When travelling to North Korea, people often come with low expectations of what the accommodation will be like. Once, a customer asked me based on pre-conceptions “Will I need to bring a flashlight? Is there electricity?”. Luckily, that wasn’t the case. Still, the idea of staying in a hotel in North Korea is something which most people are not used to. As the quote above suggests, it comes with all kinds of fears, misconceptions and myths. The reality, however, is quite different. In this article we’ll be focusing on what life is like at the Yanggakdo International Hotel (the prominent hotel for tourists in North Korea). Although certainly not without its oddities and perculiarities, it ultimately goes beyond expectations in satisfying people’s needs whilst in the DPRK.

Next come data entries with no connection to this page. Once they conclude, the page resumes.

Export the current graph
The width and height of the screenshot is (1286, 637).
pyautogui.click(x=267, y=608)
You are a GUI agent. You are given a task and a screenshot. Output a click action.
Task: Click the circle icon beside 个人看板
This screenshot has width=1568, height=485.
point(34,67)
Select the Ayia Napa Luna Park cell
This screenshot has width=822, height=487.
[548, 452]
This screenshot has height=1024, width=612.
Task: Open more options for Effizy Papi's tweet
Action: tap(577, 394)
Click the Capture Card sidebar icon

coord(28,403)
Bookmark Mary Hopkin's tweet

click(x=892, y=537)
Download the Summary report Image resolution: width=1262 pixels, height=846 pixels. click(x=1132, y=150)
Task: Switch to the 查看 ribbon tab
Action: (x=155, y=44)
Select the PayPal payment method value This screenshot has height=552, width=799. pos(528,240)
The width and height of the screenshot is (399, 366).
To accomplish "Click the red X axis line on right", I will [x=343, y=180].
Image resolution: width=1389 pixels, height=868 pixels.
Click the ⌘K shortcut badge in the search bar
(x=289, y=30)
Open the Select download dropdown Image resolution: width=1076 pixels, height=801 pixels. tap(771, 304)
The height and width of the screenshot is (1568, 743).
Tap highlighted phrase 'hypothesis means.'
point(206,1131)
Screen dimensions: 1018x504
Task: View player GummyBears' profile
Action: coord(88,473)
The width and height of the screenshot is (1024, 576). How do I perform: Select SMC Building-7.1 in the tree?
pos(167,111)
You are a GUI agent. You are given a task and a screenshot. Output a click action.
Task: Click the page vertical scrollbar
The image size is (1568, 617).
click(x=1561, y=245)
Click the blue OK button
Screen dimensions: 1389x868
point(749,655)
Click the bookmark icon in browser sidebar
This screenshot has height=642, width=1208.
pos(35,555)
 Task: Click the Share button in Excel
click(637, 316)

The Yanggakdo hotel (to the right) on an early morning in Pyongyang
The Yanggakdo hotel was built in the late 1980s by a French contractor. It’s a huge building, spanning up to 47 floors in total with it’s famous revolving restaurant perched on the top. Given North Korea’s conditions, the sheer size of it means more often than not it’s never quite full, except for a couple of occasions throughout the year. It possesses a number of facilities which give visitors plentiful to do, including a basement casino, a swimming pool, a bowling alley, as well a number of bars, restaurants and cafes and of course, gift shops. There’s also a post office where you can send postcards home and a place to even phone the outside world (barring South Korea). Although very few people go to North Korea with the expectations/desires of it being a leisurely location, the Yanggakdo certainly makes an attempt to do this, creating a rather bizarre atmosphere for those who experience it.
The hotel directory in the lift
The rooms are intriguing. Like any modern hotel room, you open them with a card key got from reception. Likewise, they have everything you would need and are not inadequate in any way. Yet, paradoxically, the interiors are somewhat aged. Visitors often comment on the old 1970s style telephones provided and the inset table radios which no longer work. There’s even a TV too! (not a widescreen of course) To much surprise to everyone, it doesn’t just host North Korean Television, but offers a variety of channels from the outside world too. This used to include BBC World and CNN, but now it’s been reduced to Chinese Television, Al-Jazeera and Russia Today. (I think the latter probably speaks for itself). Still, people end up finding it a privilege not to be “isolated” inside North Korea. All in all, the rooms really do their job. Comfortable and convenient. That’s a lot more than what you expect.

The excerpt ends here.